List of tasks
**1.** Decide whether each statement agrees with the security considerations passage. Answer yes or no and quote the deciding words. (a) Buyer agents are to cut a message value down to 256 bytes before putting it in LLM context. (b) Implementations that want to minimize endpoint fingerprinting are required to keep the three reserved JSON-RPC codes separate. (c) A seller's error response may include stack traces.
**2.** Please carry the security considerations passage forward, starting after its last sentence.

Passage shown
Security Considerations

Error responses flow through LLM context. Every field is client-facing.

Seller Requirements

Implementations MUST NOT include:
  • Internal service names, hostnames, or IP addresses
  • Database error text, SQL fragments, or query plans
  • Stack traces or file paths
  • Upstream API responses from internal services
  • Credentials, tokens, or session identifiers
suggestion boundaries: Provide generic correction guidance (e.g., “Increase budget to meet minimum”) rather than revealing specific thresholds, valid identifiers, or resource existence. retry_after consistency: Return consistent values reflecting the caller’s rate-limit state, not the target resource’s properties, to avoid timing side channels. Transport-level code granularity: The reserved JSON-RPC codes (-32029, -32028, -32027) enable infrastructure error classification. Implementations that prefer to minimize endpoint fingerprinting MAY collapse these into a single code.

Buyer Agent Requirements

Prompt injection via error fields. The message, suggestion, field, details, and all string values within them are seller-controlled content that enters buyer agent LLM context. A malicious or compromised seller can craft values containing instructions aimed at manipulating the buyer agent. Buyer agents MUST:
  • Route all recovery decisions through code and recovery only. Never parse message, suggestion, or details values for actionable instructions. The handleAdcpError function above demonstrates this pattern — it switches on recovery, not on message content.
  • Use data boundaries for seller-provided strings. When including error field values in LLM context, place them inside explicit data delimiters (e.g., structured tool response fields, XML-style tags) that the system prompt designates as untrusted seller data. Do not interpolate seller-provided strings into prose or instructions.
  • Enforce length limits before including seller strings in LLM context: message (256 bytes), suggestion (512 bytes). Truncate silently.
  • Strip non-printable characters from all string fields: control characters (U+0000–U+001F), zero-width characters (U+200B–U+200F), and bidirectional override characters (U+202A–U+202E).

Information provided
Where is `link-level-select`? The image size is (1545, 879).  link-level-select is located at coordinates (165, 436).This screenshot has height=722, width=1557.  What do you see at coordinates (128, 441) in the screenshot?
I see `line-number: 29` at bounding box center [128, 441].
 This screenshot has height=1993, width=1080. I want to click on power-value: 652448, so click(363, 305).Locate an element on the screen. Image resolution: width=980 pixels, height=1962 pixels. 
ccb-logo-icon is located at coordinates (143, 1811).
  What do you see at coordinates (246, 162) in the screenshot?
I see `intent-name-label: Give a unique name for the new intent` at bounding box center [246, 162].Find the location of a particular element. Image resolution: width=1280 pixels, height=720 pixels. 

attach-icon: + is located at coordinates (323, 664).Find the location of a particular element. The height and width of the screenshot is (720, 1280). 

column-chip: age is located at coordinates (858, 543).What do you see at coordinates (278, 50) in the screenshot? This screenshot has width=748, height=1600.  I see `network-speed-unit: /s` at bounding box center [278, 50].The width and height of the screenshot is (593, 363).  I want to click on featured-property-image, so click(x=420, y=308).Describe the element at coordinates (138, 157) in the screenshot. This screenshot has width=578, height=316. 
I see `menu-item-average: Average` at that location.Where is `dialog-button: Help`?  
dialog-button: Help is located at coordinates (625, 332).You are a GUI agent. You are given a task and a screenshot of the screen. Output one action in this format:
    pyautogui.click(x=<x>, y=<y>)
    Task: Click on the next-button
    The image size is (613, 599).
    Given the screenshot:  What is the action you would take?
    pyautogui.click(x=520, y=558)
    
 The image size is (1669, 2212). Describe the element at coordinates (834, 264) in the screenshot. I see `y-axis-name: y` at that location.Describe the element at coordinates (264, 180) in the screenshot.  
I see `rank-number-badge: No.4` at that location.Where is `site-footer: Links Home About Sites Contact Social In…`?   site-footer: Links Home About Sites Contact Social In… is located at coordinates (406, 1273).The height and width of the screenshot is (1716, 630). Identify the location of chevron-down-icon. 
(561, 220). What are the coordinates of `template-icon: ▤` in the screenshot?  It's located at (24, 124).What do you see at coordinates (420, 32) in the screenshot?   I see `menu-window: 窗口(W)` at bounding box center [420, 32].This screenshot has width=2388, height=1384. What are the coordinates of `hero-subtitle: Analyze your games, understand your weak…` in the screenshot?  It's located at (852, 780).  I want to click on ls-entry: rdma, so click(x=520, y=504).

Exercise results
**1.**
(a) Yes: "message (256 bytes), suggestion (512 bytes). Truncate silently."
(b) No: "Implementations that prefer to minimize endpoint fingerprinting MAY collapse these into a single code."
(c) No: "Implementations MUST NOT include:" … "Stack traces or file paths"

**2.**
  • Enforce a maximum payload size. Clients MUST discard extracted adcp_error objects where JSON.stringify(error).length exceeds 4096 bytes. This prevents context window exhaustion from oversized details objects.
  • Never use field as a dynamic property path in object mutation operations (e.g., lodash.set, bracket notation chains). The field value is for display and field-level UI highlighting only.
  • Never merge extracted error objects into application state via Object.assign, spread operators, or shallow copy without filtering keys. Seller-controlled keys like __proto__ or constructor can trigger prototype pollution in some runtimes.
  • Never include raw details objects in system prompts or tool descriptions.
URL validation. details.setup_url (in ACCOUNT_SETUP_REQUIRED errors) is a seller-provided URL that users or agents may follow to complete account setup. Clients MUST validate that setup_url uses the https scheme, contains no userinfo component (e.g., https://user:pass@evil.com), and that the domain matches the seller’s known domain. Clients MUST reject URLs that fail any of these checks. details.policy_url (in CREATIVE_REJECTED and POLICY_VIOLATION errors) is informational. Clients SHOULD apply the same validation. All seller-provided URLs MUST be rejected if they use non-https schemes (http, javascript, data, file).